Finite Sample Analysis of Distribution-Free Confidence Ellipsoids for Linear Regression

TL;DR

This paper provides finite-sample, distribution-free guarantees for confidence ellipsoids in linear regression using the Sign-Perturbed Sums method, with bounds that decrease optimally and are validated experimentally.

Contribution

It introduces non-asymptotic confidence ellipsoids with strict guarantees under mild assumptions, extending classical methods with convex optimization-based radii computation.

Findings

High probability bounds for SPS ellipsoid sizes are established.

Ellipsoid volumes decrease at the optimal rate with sample size.

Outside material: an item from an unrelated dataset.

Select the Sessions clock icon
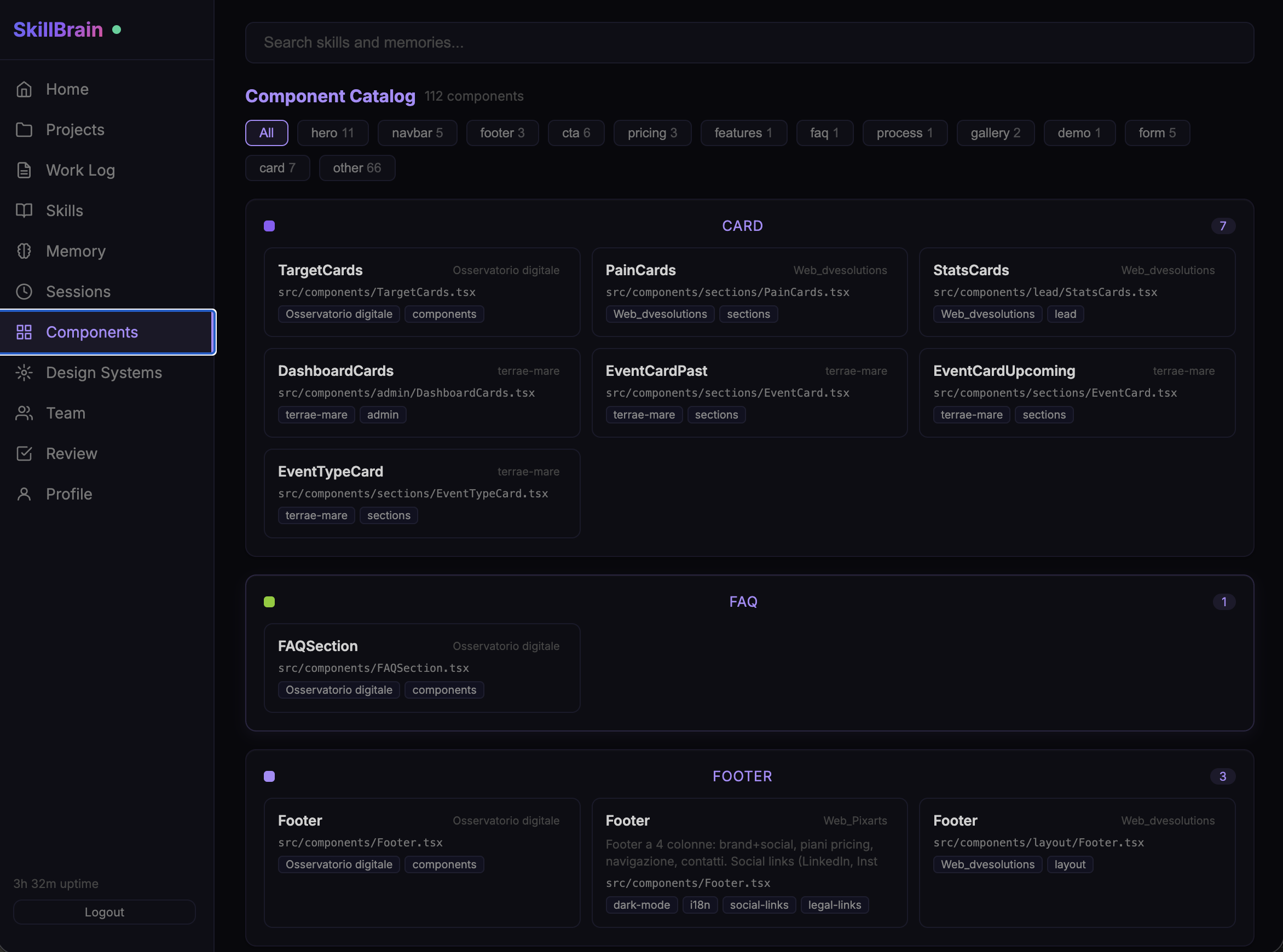The image size is (1283, 952). click(24, 292)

Experimental results validate theoretical bounds and practical effectiveness.

Abstract

The least squares (LS) estimate is the archetypical solution of linear regression problems. The asymptotic Gaussianity of the scaled LS error is often used to construct approximate confidence ellipsoids around the LS estimate, however, for finite samples these ellipsoids do not come with strict guarantees, unless some strong assumptions are made on the noise distributions. The paper studies the distribution-free Sign-Perturbed Sums (SPS) ellipsoidal outer approximation (EOA) algorithm which can construct non-asymptotically guaranteed confidence ellipsoids under mild assumptions, such as independent and symmetric noise terms. These ellipsoids have the same center and orientation as the classical asymptotic ellipsoids, only their radii are different, which radii can be computed by convex optimization. Here, we establish high probability non-asymptotic upper bounds for the sizes of SPS outer ellipsoids for linear regression problems and show that the volumes of these ellipsoids decrease at the optimal rate. Finally, the difference between our theoretical bounds and the empirical sizes of the regions are investigated experimentally.